Records for this exercise =>
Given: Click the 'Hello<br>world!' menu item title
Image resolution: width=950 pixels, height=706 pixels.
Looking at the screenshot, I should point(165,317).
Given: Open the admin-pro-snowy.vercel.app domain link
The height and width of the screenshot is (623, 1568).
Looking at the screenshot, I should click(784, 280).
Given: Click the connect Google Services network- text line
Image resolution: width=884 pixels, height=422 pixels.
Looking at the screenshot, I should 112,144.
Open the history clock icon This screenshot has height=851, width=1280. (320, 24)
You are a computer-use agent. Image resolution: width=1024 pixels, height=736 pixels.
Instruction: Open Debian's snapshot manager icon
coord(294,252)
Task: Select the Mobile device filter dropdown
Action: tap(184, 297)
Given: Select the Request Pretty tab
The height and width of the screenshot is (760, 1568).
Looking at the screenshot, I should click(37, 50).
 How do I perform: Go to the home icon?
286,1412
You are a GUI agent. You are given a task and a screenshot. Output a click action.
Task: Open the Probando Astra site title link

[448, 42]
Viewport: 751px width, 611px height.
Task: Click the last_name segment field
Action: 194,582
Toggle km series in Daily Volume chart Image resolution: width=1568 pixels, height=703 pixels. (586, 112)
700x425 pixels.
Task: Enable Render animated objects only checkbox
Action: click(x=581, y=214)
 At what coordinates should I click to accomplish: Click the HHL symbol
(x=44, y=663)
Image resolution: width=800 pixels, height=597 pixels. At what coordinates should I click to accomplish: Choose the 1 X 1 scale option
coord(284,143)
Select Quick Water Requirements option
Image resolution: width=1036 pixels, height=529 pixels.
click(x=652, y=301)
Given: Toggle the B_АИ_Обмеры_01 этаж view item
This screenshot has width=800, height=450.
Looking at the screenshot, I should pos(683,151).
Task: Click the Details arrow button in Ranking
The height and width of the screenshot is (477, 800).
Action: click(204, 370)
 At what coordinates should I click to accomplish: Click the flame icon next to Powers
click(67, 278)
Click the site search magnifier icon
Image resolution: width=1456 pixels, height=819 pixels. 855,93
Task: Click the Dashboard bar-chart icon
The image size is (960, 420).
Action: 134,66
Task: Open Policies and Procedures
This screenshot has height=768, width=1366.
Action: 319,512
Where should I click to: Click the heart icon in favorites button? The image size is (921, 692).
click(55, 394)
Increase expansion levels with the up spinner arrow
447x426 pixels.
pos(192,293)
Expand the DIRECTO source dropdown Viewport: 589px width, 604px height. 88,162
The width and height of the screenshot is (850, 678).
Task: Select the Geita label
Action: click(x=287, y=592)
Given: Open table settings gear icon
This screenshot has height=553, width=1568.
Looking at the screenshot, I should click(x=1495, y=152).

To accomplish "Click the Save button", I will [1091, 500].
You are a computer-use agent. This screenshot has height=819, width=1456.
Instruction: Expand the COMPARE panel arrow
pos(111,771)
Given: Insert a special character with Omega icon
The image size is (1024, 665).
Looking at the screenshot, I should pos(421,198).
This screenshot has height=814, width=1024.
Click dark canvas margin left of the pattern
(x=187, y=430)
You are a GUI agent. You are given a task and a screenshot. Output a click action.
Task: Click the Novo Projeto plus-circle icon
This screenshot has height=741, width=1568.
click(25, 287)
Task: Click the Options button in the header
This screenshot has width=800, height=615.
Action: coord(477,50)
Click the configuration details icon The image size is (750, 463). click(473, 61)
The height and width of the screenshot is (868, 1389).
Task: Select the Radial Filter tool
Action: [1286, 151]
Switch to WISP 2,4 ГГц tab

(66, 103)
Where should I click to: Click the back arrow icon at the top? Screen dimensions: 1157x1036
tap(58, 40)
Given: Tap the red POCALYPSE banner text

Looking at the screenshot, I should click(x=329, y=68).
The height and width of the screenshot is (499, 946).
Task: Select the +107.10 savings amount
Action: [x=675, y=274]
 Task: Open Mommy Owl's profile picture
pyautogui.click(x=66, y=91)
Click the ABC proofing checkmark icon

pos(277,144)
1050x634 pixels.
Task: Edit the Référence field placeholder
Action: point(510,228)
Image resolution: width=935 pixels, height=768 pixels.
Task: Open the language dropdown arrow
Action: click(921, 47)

Exercise prompt => Reproduce all of the rows above verbatim, keeping every line and its order unchanged.

Completed exercise =>
Given: Click the 'Hello<br>world!' menu item title
Image resolution: width=950 pixels, height=706 pixels.
Looking at the screenshot, I should point(165,317).
Given: Open the admin-pro-snowy.vercel.app domain link
The height and width of the screenshot is (623, 1568).
Looking at the screenshot, I should click(784, 280).
Given: Click the connect Google Services network- text line
Image resolution: width=884 pixels, height=422 pixels.
Looking at the screenshot, I should 112,144.
Open the history clock icon This screenshot has height=851, width=1280. (320, 24)
You are a computer-use agent. Image resolution: width=1024 pixels, height=736 pixels.
Instruction: Open Debian's snapshot manager icon
coord(294,252)
Task: Select the Mobile device filter dropdown
Action: tap(184, 297)
Given: Select the Request Pretty tab
The height and width of the screenshot is (760, 1568).
Looking at the screenshot, I should click(37, 50).
 How do I perform: Go to the home icon?
286,1412
You are a GUI agent. You are given a task and a screenshot. Output a click action.
Task: Open the Probando Astra site title link

[448, 42]
Viewport: 751px width, 611px height.
Task: Click the last_name segment field
Action: 194,582
Toggle km series in Daily Volume chart Image resolution: width=1568 pixels, height=703 pixels. (586, 112)
700x425 pixels.
Task: Enable Render animated objects only checkbox
Action: click(x=581, y=214)
 At what coordinates should I click to accomplish: Click the HHL symbol
(x=44, y=663)
Image resolution: width=800 pixels, height=597 pixels. At what coordinates should I click to accomplish: Choose the 1 X 1 scale option
coord(284,143)
Select Quick Water Requirements option
Image resolution: width=1036 pixels, height=529 pixels.
click(x=652, y=301)
Given: Toggle the B_АИ_Обмеры_01 этаж view item
This screenshot has width=800, height=450.
Looking at the screenshot, I should pos(683,151).
Task: Click the Details arrow button in Ranking
The height and width of the screenshot is (477, 800).
Action: click(204, 370)
 At what coordinates should I click to accomplish: Click the flame icon next to Powers
click(67, 278)
Click the site search magnifier icon
Image resolution: width=1456 pixels, height=819 pixels. 855,93
Task: Click the Dashboard bar-chart icon
The image size is (960, 420).
Action: 134,66
Task: Open Policies and Procedures
This screenshot has height=768, width=1366.
Action: 319,512
Where should I click to: Click the heart icon in favorites button? The image size is (921, 692).
click(55, 394)
Increase expansion levels with the up spinner arrow
447x426 pixels.
pos(192,293)
Expand the DIRECTO source dropdown Viewport: 589px width, 604px height. 88,162
The width and height of the screenshot is (850, 678).
Task: Select the Geita label
Action: click(x=287, y=592)
Given: Open table settings gear icon
This screenshot has height=553, width=1568.
Looking at the screenshot, I should click(x=1495, y=152).

To accomplish "Click the Save button", I will [1091, 500].
You are a computer-use agent. This screenshot has height=819, width=1456.
Instruction: Expand the COMPARE panel arrow
pos(111,771)
Given: Insert a special character with Omega icon
The image size is (1024, 665).
Looking at the screenshot, I should pos(421,198).
This screenshot has height=814, width=1024.
Click dark canvas margin left of the pattern
(x=187, y=430)
You are a GUI agent. You are given a task and a screenshot. Output a click action.
Task: Click the Novo Projeto plus-circle icon
This screenshot has height=741, width=1568.
click(25, 287)
Task: Click the Options button in the header
This screenshot has width=800, height=615.
Action: coord(477,50)
Click the configuration details icon The image size is (750, 463). click(473, 61)
The height and width of the screenshot is (868, 1389).
Task: Select the Radial Filter tool
Action: [1286, 151]
Switch to WISP 2,4 ГГц tab

(66, 103)
Where should I click to: Click the back arrow icon at the top? Screen dimensions: 1157x1036
tap(58, 40)
Given: Tap the red POCALYPSE banner text

Looking at the screenshot, I should click(x=329, y=68).
The height and width of the screenshot is (499, 946).
Task: Select the +107.10 savings amount
Action: [x=675, y=274]
 Task: Open Mommy Owl's profile picture
pyautogui.click(x=66, y=91)
Click the ABC proofing checkmark icon

pos(277,144)
1050x634 pixels.
Task: Edit the Référence field placeholder
Action: point(510,228)
Image resolution: width=935 pixels, height=768 pixels.
Task: Open the language dropdown arrow
Action: click(921, 47)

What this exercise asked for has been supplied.